Response surface methodology (RSM) is a set of mathematical and statistical techniques used to draw a relationship between control variables (inputs) and output response. This relationship can be approximated into a polynomial model, which can be useful in predicting the response of the control variables, hypothesis testing and finding the optimal condition of the variable settings [16]. In practice, the response surface methodology can be applied to simulate experimental results or for constructing a surrogate function of a computationally expensive multi-physics model. Optimizing the geometric variables of the induction motor directly with the finite element model is computationally expensive. In this article, for boundary-constrained input variables the RSM is used for approximating the electrical quantities of an induction machine into a second-order polynomial model. The second-order polynomial model that describes the functional relationship of the RSM between the control variables and the output response is as shown in Equation (2) [17].

$$\begin{array}{c}\hfill y={\beta }_0+\sum _{i=1}^k{\beta }_i{x}_i+\sum _{i=1}^k{\beta }_{ii}{x}_i^2+\sum _{i=1}^{k-1}\sum _{j=i+1}^k{\beta }_{ij}{x}_i{x}_j\end{array}$$

(2)

where y is the output response, $x_i$ and $x_j$ are the input control variables, ${\beta }_0,{\beta }_i,{\beta }_{ii},and{\beta }_{ij}$ are the coefficients of the input control variable terms, and k is the number of control variables. The coefficients are estimated as shown in Equation (3).

$$\begin{array}{c}\hfill \mathbf{\beta }={\left[{\mathit{X}}^{\mathrm{T}}\mathit{X}\right]}^{-\mathbf{1}}{\mathit{X}}^{\mathrm{T}}\mathit{Y}\end{array}$$

(3)

where $\mathit{X}$ is the matrix of input control variables sampled at multiple points and $\mathit{Y}$ is the corresponding output response vector. The surrogate function shown in Equation (2) works well for interpolation of design variables to predict the output response, but prediction of output response by extrapolation of design variables can be inaccurate. One of the commonly used designs for determining the response surface, as shown in Equation (2), is the Box–Behnken design codeveloped by Box and Behnken in 1960 [18]. If the control variable space is defined as a cube, then the sample points are taken at the geometric center of the cube and at the middle points of the edges of the cube. The Box–Behnken design sample points represented for a three-dimensional control variable space are shown in Figure 2. Positioning sample points in this way preserves a uniform variance within the definition of the hyper-cube [18]. The number of sample points, N, for a given number of control variables is shown in Equation (4) [19].

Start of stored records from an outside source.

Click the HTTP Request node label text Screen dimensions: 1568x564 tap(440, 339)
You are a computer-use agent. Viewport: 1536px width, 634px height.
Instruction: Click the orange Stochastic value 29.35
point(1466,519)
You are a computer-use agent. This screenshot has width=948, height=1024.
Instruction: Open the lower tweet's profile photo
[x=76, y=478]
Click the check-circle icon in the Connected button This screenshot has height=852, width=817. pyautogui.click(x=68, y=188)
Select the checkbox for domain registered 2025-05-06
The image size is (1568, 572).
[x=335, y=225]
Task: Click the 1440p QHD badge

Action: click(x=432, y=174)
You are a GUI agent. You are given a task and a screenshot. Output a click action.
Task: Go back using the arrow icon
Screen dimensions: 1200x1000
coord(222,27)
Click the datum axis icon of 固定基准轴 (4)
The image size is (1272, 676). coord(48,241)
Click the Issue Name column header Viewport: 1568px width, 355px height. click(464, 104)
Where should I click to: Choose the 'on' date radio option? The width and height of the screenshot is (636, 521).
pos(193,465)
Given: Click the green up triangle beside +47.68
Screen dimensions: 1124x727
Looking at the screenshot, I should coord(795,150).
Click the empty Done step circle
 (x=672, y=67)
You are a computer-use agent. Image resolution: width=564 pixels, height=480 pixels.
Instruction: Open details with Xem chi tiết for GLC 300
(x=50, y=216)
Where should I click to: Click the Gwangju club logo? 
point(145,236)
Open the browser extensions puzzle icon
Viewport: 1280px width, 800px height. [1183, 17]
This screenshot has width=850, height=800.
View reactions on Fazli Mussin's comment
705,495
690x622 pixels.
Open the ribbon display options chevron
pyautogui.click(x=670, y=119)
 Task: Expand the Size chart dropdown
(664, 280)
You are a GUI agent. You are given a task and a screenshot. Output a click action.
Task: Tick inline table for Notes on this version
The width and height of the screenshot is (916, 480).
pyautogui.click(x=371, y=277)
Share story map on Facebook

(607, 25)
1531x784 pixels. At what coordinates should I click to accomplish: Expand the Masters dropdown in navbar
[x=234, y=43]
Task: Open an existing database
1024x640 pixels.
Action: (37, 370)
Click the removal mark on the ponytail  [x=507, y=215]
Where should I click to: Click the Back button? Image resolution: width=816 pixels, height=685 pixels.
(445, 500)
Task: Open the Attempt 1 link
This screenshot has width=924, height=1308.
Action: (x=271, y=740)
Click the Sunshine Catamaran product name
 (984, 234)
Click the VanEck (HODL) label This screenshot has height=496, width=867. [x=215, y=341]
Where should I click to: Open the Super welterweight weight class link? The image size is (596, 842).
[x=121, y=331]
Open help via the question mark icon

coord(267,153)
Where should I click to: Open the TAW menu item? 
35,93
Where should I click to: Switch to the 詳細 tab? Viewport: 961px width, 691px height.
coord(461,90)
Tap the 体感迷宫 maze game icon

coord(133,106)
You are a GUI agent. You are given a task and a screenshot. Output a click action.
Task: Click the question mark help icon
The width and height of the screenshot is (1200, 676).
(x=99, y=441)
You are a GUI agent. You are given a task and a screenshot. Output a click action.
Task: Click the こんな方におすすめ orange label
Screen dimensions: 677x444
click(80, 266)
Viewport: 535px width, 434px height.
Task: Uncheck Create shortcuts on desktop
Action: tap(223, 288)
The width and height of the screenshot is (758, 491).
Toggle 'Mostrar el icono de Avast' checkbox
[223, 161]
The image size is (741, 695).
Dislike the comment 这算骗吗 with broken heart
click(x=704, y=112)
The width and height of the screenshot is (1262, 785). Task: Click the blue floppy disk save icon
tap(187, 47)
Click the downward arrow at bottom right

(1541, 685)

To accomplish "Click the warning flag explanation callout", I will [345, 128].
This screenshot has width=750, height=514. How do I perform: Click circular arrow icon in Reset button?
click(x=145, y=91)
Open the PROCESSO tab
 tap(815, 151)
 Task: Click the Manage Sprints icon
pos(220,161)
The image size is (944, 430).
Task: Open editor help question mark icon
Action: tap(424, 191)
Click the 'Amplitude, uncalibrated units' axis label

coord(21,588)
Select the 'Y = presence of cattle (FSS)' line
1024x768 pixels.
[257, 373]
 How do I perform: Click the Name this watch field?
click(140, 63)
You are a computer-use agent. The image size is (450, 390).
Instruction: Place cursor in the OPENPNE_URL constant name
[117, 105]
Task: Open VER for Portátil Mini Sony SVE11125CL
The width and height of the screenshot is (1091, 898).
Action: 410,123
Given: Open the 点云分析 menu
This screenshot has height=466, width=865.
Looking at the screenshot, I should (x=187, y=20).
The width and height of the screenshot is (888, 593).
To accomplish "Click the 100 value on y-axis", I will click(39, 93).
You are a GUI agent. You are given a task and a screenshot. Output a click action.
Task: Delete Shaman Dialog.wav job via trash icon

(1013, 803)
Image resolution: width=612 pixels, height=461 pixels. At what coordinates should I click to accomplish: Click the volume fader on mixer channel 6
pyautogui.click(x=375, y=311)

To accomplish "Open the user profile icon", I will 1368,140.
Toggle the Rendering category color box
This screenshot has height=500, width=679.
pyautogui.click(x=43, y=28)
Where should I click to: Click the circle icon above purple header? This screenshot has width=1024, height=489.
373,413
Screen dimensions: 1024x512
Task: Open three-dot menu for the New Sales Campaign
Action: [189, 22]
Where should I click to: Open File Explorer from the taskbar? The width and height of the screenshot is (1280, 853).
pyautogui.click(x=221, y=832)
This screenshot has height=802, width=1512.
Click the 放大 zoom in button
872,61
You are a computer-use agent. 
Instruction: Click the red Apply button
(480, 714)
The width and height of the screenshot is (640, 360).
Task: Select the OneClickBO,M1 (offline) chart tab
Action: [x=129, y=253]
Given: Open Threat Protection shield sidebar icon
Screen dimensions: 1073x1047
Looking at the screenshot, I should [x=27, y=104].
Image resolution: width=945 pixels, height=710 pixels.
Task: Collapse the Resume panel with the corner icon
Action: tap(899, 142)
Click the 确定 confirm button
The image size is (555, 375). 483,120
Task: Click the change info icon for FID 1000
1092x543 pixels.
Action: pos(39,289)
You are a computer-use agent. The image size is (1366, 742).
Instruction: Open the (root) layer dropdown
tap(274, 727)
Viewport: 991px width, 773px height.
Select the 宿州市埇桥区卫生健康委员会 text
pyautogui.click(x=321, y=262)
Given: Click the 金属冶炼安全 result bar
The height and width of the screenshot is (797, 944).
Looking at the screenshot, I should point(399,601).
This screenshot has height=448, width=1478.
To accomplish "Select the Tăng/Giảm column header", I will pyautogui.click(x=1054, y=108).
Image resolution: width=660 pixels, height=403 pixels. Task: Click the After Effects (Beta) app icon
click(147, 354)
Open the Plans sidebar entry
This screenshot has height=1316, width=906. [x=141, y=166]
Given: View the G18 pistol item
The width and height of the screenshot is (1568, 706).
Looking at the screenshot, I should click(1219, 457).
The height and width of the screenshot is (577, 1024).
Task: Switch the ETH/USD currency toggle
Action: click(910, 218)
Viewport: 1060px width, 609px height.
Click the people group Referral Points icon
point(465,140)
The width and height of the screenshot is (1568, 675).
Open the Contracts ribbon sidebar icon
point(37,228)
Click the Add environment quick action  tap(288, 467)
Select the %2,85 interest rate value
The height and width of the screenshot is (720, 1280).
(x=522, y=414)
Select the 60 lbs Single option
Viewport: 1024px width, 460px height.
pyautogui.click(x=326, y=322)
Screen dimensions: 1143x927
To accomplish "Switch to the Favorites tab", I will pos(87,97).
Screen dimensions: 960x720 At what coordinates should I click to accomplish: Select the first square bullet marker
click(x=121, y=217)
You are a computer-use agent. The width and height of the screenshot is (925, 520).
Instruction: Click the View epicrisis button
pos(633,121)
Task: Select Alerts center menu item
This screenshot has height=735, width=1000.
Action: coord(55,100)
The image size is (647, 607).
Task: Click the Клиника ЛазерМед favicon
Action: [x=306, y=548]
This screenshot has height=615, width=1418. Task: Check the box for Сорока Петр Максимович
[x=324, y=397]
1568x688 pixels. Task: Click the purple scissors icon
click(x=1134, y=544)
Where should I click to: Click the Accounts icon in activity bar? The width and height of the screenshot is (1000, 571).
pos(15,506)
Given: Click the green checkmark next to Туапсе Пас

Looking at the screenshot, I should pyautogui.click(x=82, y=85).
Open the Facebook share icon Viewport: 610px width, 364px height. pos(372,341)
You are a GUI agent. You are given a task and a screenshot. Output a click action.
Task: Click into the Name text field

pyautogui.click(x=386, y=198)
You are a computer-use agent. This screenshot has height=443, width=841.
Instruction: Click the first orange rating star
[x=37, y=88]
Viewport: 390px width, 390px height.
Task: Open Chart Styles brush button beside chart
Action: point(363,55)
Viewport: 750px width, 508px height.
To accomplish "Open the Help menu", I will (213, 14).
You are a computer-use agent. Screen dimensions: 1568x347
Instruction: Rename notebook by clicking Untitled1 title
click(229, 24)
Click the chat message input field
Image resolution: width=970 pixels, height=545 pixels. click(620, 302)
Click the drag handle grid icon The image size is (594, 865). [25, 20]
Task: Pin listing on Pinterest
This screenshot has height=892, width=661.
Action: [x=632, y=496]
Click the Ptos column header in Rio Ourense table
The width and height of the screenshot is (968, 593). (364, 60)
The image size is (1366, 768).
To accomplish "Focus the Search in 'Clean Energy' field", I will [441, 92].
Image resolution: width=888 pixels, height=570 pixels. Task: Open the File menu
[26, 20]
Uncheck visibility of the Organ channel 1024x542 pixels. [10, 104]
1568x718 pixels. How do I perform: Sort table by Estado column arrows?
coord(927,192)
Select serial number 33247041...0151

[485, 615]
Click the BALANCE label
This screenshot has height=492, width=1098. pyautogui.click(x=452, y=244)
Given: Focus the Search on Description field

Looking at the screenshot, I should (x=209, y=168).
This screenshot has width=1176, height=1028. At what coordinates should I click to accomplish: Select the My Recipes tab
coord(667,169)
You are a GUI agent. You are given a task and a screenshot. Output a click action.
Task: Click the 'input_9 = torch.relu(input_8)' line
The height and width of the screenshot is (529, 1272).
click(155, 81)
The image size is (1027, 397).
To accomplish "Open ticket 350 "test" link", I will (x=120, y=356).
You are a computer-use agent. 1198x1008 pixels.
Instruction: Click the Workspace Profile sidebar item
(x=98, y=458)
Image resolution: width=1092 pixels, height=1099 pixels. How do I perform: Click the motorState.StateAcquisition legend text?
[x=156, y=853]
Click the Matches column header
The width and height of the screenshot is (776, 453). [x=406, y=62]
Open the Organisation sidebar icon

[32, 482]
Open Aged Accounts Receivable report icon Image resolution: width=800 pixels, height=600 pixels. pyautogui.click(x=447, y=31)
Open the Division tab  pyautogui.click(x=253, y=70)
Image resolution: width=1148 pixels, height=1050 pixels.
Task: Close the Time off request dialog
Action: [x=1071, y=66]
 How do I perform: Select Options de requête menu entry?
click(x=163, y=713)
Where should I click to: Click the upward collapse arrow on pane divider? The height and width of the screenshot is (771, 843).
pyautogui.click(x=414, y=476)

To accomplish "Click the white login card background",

$$\begin{array}{c}\hfill N=2k(k-1)+C_0\end{array}$$

(4)

where k is the number of design variables and $C_0$ is the number of center points.

The Box–Behnken design was applied to the problem of an induction machine as described in Section 2 for performing the surrogate optimization. The process flow of optimization with the Box–Behnken design is presented in Figure 3. For easier representation, the optimization variables presented in Table 3 are assumed as $x_1,x_2,x_3\dots ,x_8$ in their respective order. Based on the optimization variable boundaries from Table 3, the Box–Behnken design sample points were created for the variables as an eight-dimensional hypercube. These samples were simulated with FCSMEK finite element software for calculating their corresponding response characteristics, such as efficiency, $\eta$, output power, $P_{\mathrm{out}}$, and power factor, $PF$. The relationship between the optimization variables and the output response was established as a second-order polynomial function as shown in Equation (2). The coefficients of the polynomial terms were calculated from the predetermined output responses by FEM simulations sampled at Box–Behnken sample points as shown in Equation (3). The polynomial response functions for the surrogate optimization problem are presented in Appendix A. These surrogate functions were used as the cost function of the PSO algorithm. A population of 1000 particles of the PSO was initialized with the Latin-hypercube sampling method.

The objective and constraints of the problem are as shown in Table 2. The optimal motor design from Box–Behnken design is validated with FEM simulation as shown in

Table 4. FEM validation of the optimal solution from Box–Behnken design.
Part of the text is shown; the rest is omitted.